### PROBLEM TO WORK ON
Your answer should hold all lines of the entries that include the word "each".

══ DATA PROVIDED ══

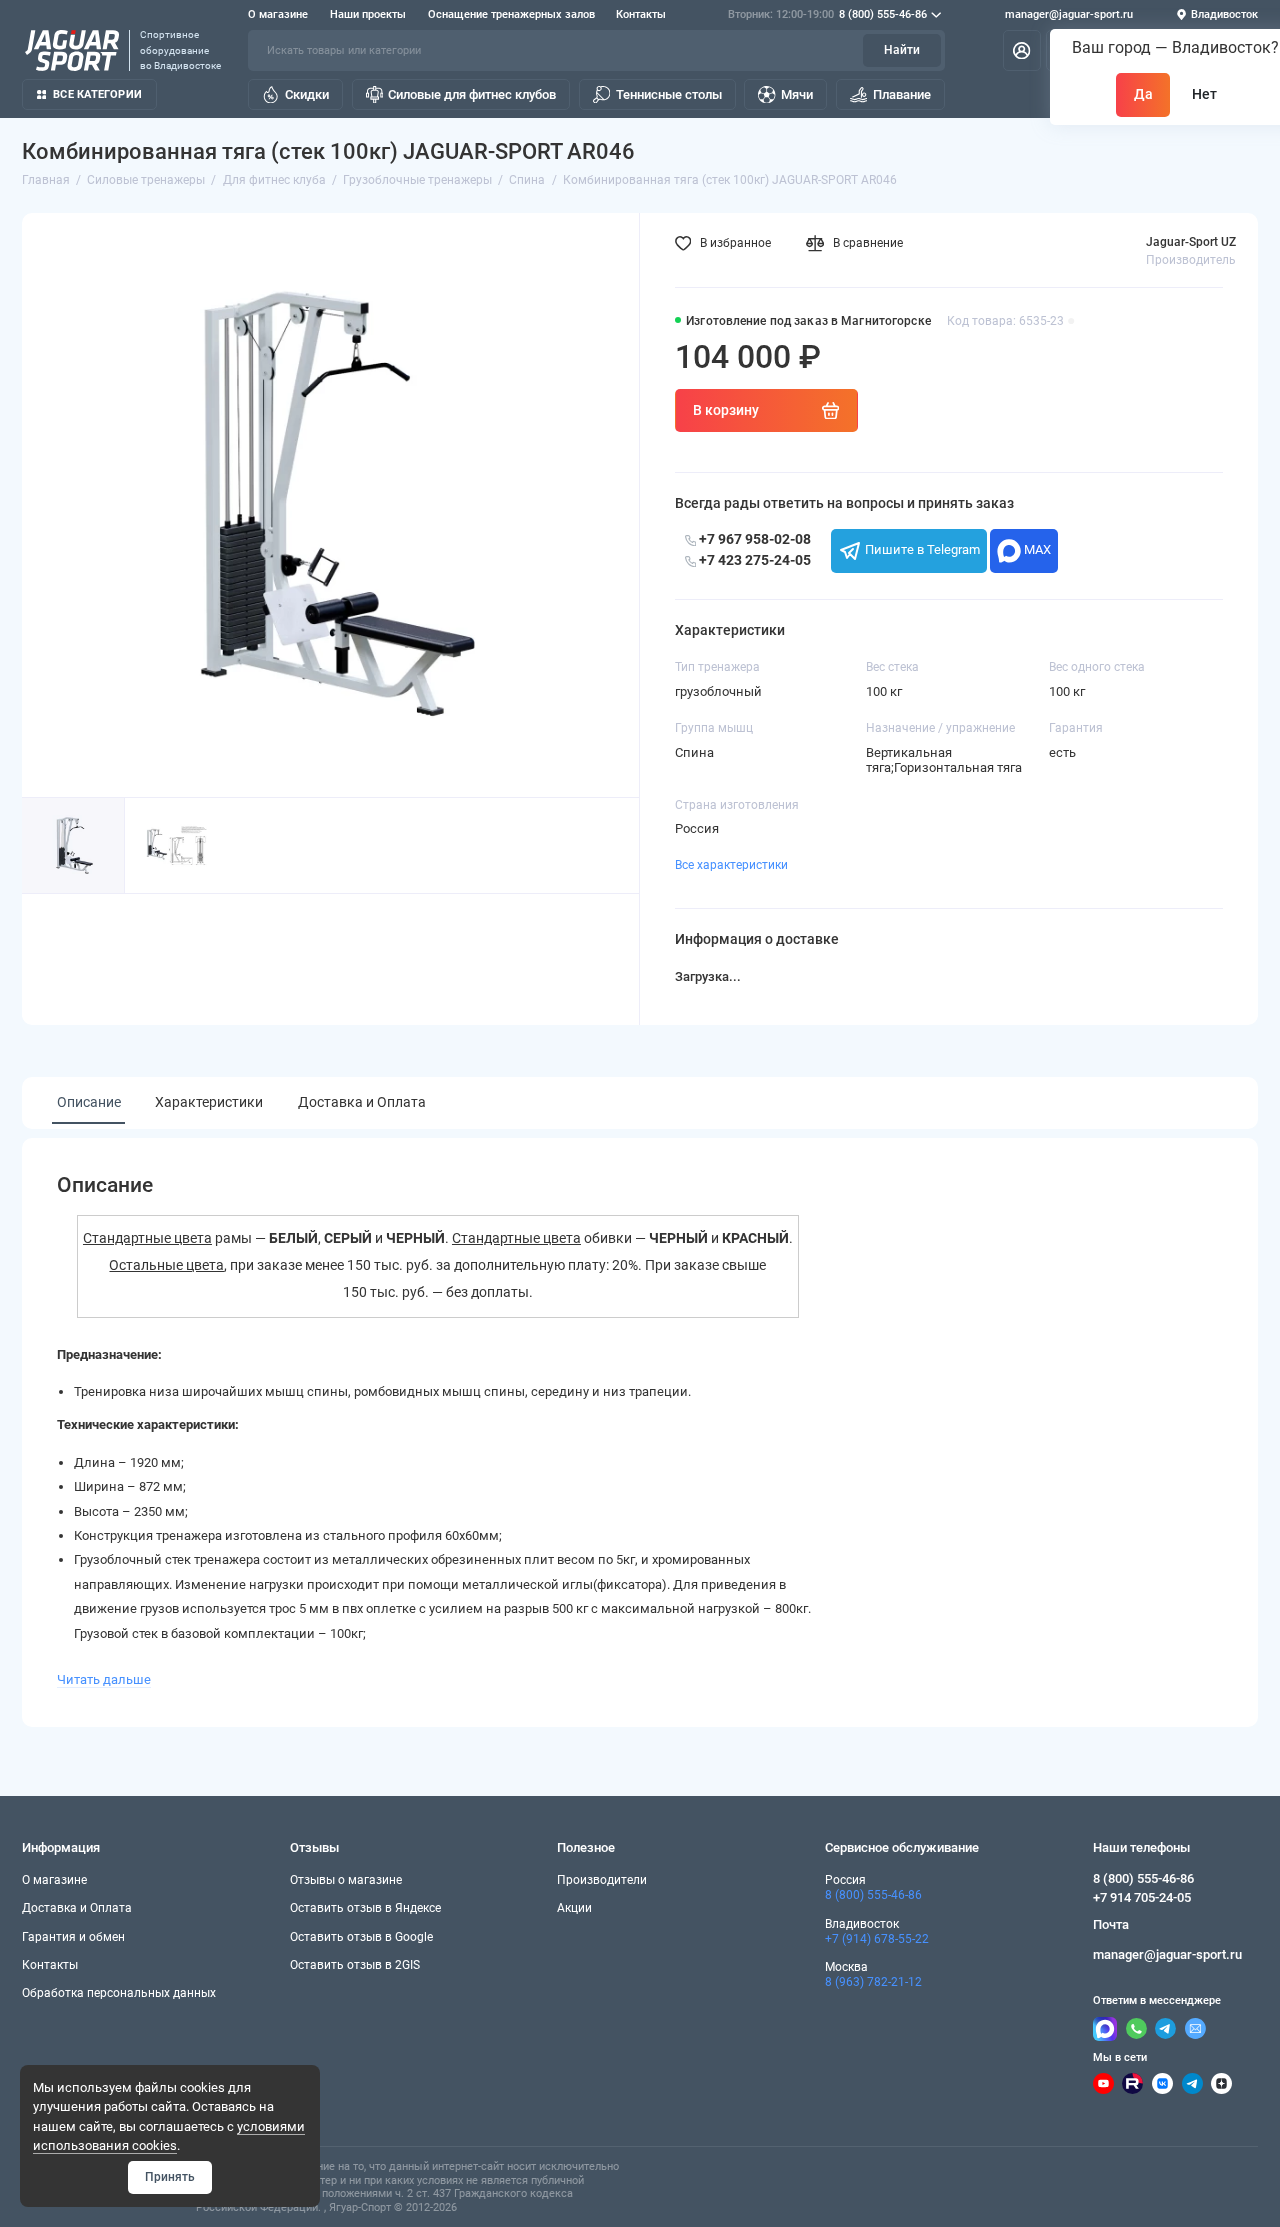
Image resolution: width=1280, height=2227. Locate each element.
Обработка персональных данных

═══
══ DATA PROVIDED ══

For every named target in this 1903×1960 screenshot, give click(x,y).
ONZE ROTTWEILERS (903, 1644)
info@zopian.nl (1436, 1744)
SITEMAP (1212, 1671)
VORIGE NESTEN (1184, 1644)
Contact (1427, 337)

═══
══ DATA PROVIDED ══

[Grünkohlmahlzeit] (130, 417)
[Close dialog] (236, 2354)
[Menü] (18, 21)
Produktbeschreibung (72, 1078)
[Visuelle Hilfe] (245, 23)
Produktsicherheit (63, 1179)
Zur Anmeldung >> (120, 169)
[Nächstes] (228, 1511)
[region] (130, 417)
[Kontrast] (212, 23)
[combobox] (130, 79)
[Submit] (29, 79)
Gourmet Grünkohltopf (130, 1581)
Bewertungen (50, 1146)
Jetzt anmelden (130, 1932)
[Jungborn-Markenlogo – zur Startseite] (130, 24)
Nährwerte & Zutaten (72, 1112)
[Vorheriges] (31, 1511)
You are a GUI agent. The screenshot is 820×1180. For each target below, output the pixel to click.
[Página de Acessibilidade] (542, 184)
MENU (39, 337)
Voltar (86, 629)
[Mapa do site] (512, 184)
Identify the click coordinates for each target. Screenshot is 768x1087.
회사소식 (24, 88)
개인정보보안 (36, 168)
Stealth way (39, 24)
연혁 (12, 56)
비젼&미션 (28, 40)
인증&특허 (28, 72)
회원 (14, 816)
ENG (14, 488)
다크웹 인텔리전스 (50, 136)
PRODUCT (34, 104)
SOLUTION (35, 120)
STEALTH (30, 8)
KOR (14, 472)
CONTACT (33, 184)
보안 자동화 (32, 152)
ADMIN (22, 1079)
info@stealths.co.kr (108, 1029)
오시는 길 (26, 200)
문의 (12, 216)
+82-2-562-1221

═══

### ANSWER FOR THE TASK
Image resolution: width=1280, height=2227. Locate each element.
You are a GUI agent. The screenshot is 820×1180. For each target below, output the pixel to click.
Identify the click coordinates for each target. Screenshot is 768x1087.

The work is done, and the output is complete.